Friday, May 14, 2010

A thing of the heart

When one speaks of courage, images that jump to mind are of heroic action: the first responders on 9/11, a teen-aged St. Joan of Arc leading the army of France into battle, the soldiers who stormed the beaches at Normandy. Certainly these are all outstanding examples, but can also lead people to believe that courage only happens on the largest of stages, with lives in the balance. We miss the full beauty of this virtue if we don't recognize that courage is just as fully presented in the "little things"...victories that can't be quantified. Victories that can only be measured by the heart.

In fact, the word Courage comes from the Latin for "Heart". Courage takes the "thought" to do good, and puts it into action. To resist giving in to obstacles, and to take positive action...that's courage.

And there was plenty of courage, heart, on display yesterday at the Chaminade College Preparatory baseball diamond.

My dear friend and colleague Joe Sikorra was there with his son John.

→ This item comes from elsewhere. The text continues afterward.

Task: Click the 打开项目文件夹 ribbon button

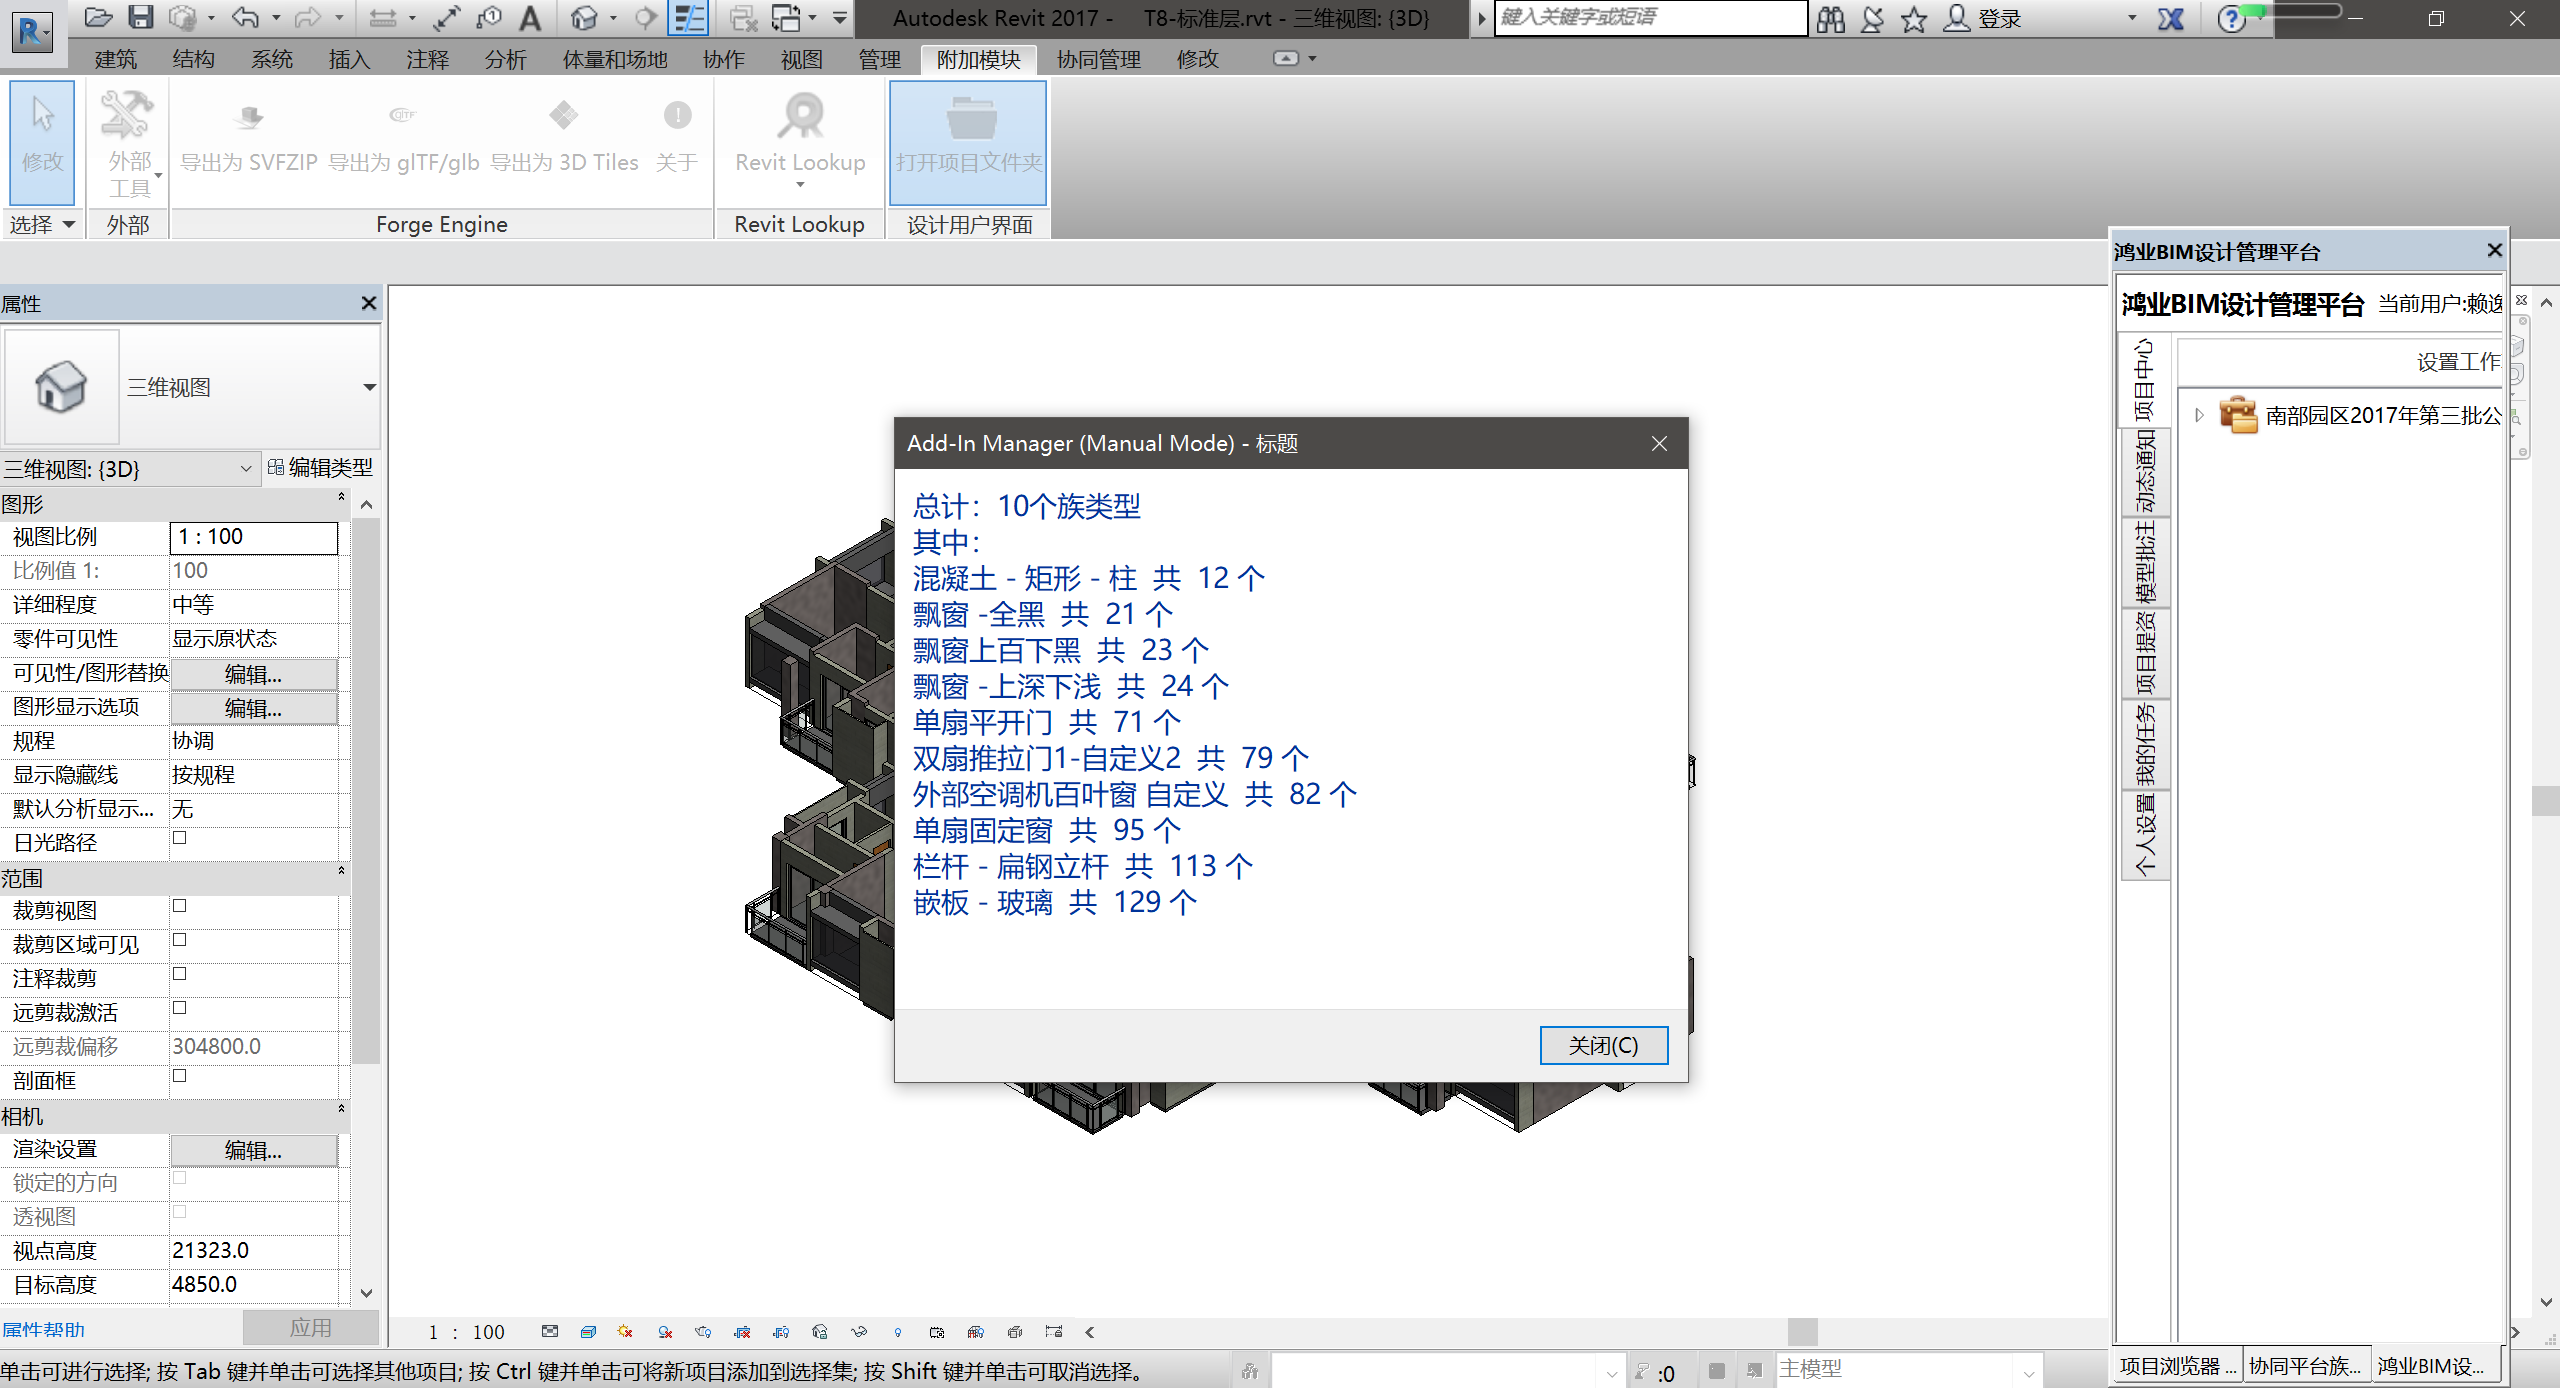Action: 968,140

John is blind, and struggling with the devastating effects of Batten disease, a neurodegenerative disorder. But his dream has always been to play high school baseball. He's been on the team as a "coach" this year, but that wasn't enough. He wanted to hit, and he wanted to run, and he wanted to score.

So, yesterday at the start of the game, the manager chose John to be the leadoff hitter. The visiting team took the field, honoring the moment with their cooperation. A ball tee was placed at home plate, and Joe led John to it...and then stood back and let him swing for the fences. And did he ever! As John, led by his father, rounded the bases the crowd rose and cheered, a boy's dream was realized, and this weary world seemed just a bit brighter.

Courage. It's the virtue of battlefields and burning buildings. But yesterday it was also the virtue of a high school baseball diamond, when a beautiful young man running short on time and his proud father grabbed hands and together charged past fear, and indifference, and passivity and into an immortal moment that all of Heaven cheered...along with a couple of hundred people on earth.